Source document
• • • • • • •

I can't reach my license unless you hold my beer.

   

Sorry, Officer, I didn't realize my radar detector wasn't plugged     in.

   

Aren't you the guy from the Village People?

   

Hey, you must've been doing about 125 mph to keep up with me! Good     Job!

   

I thought you had to be in relatively good physical condition to be     a police officer.

   

I was going to be a cop, but I decided to finish high school     instead.

   

Bad cop! No doughnut!

   

You're not gonna check the trunk, are you?

   

Gee, that gut sure doesn't inspire confidence.

   

Didn't I see you get your butt kicked on Cops?

   

Wow, you look just like the guy in the picture on my girlfriend's     nightstand.

   

Is it true that people become cops because they are too dumb to work     at McDonald's?

   

I pay your salary!

   

So, uh, you on the take or what?

   

Gee, Officer! That's terrific! The last officer only gave me a     warning, too!

   

Do you know why you pulled me over? Okay, just so one of us does.

   

I was trying to keep up with traffic. Yes, I know there is no other     car around--that's how far ahead of me they are.

   

What do you mean, "Have I been drinking?" You're the     trained specialist.

   

Well, when I reached down to pick up my bag of crack, my gun fell     off my lap and got lodged between the brake pedal and the gas pedal, forcing me to speed     out of control.

   

Hey, is that a 9mm? That's nothing compared to this .44 magnum!

   

Hey, can you give me another one of those full body cavity searches?

• • • • • • •

Recorded data
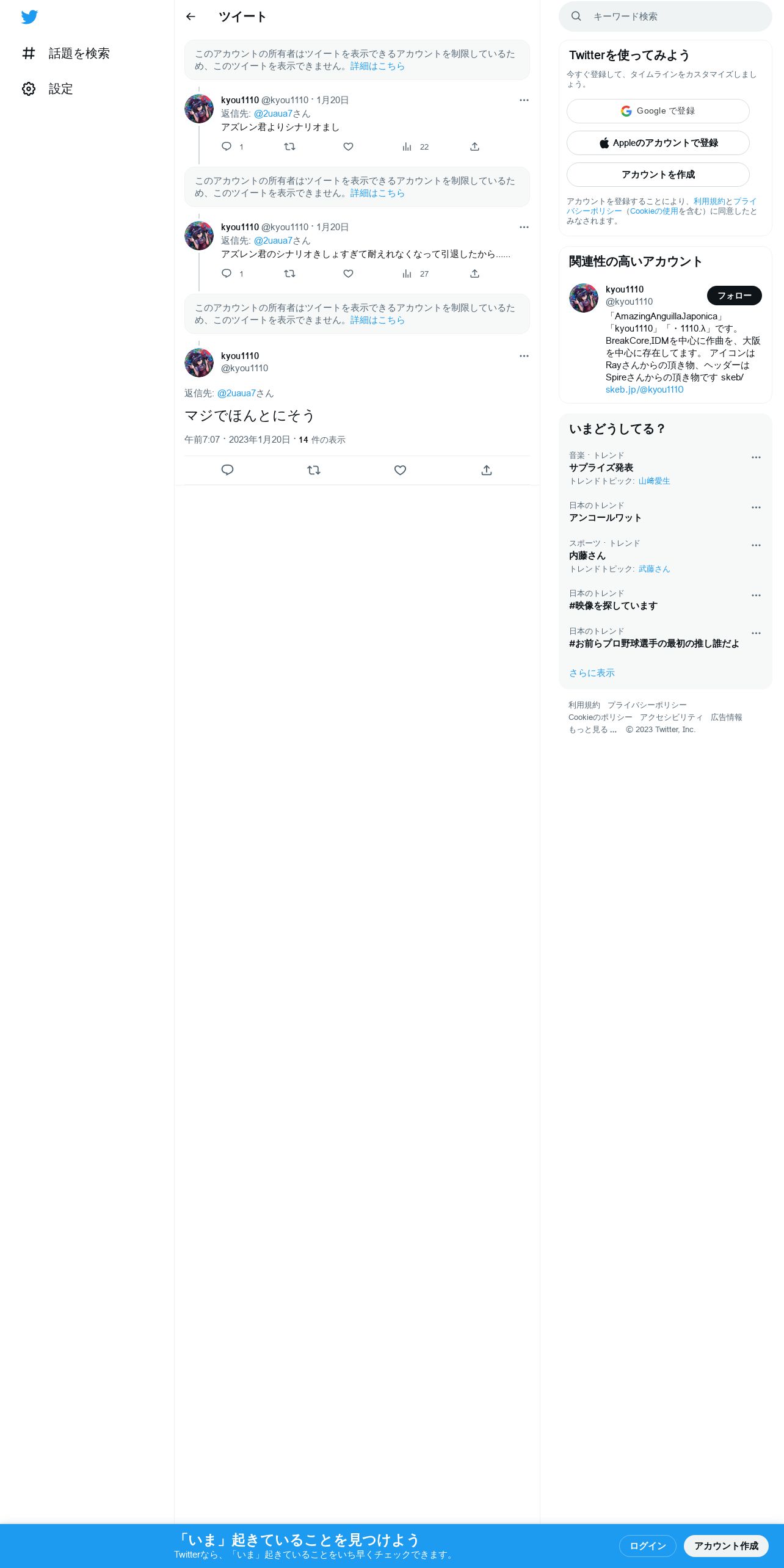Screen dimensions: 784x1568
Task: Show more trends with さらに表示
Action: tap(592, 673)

• • • • • • •

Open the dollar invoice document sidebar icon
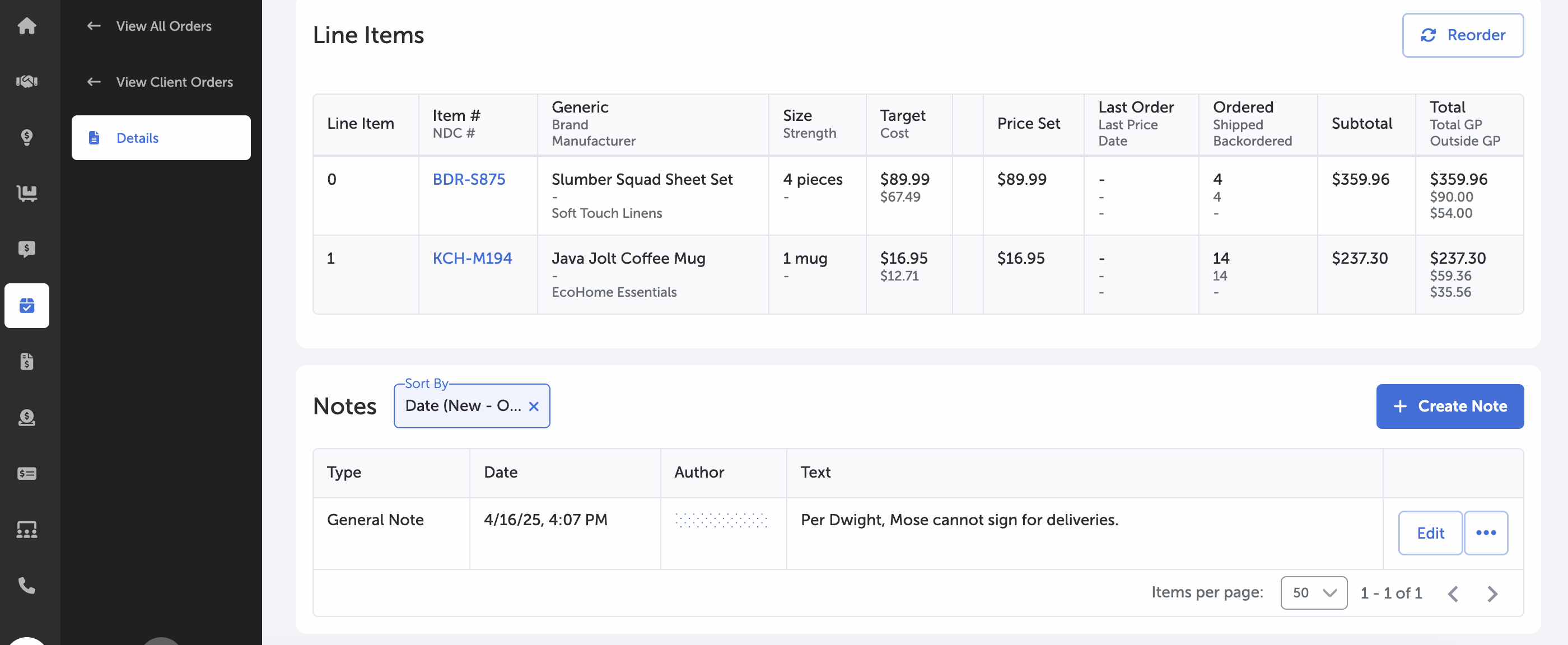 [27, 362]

• • • • • • •

Set of tasks
1) In the list of lines to say to a police officer, what did the speaker decide to finish instead of becoming a cop?
2) Copy the passage of the list of lines to say to a police officer word for word, between "Bad cop! No" and "kicked on Cops?", inclusive.
The rows have nothing to do with the text.

In response
1) High school.

2)
Bad cop! No doughnut!

   

You're not gonna check the trunk, are you?

   

Gee, that gut sure doesn't inspire confidence.

   

Didn't I see you get your butt kicked on Cops?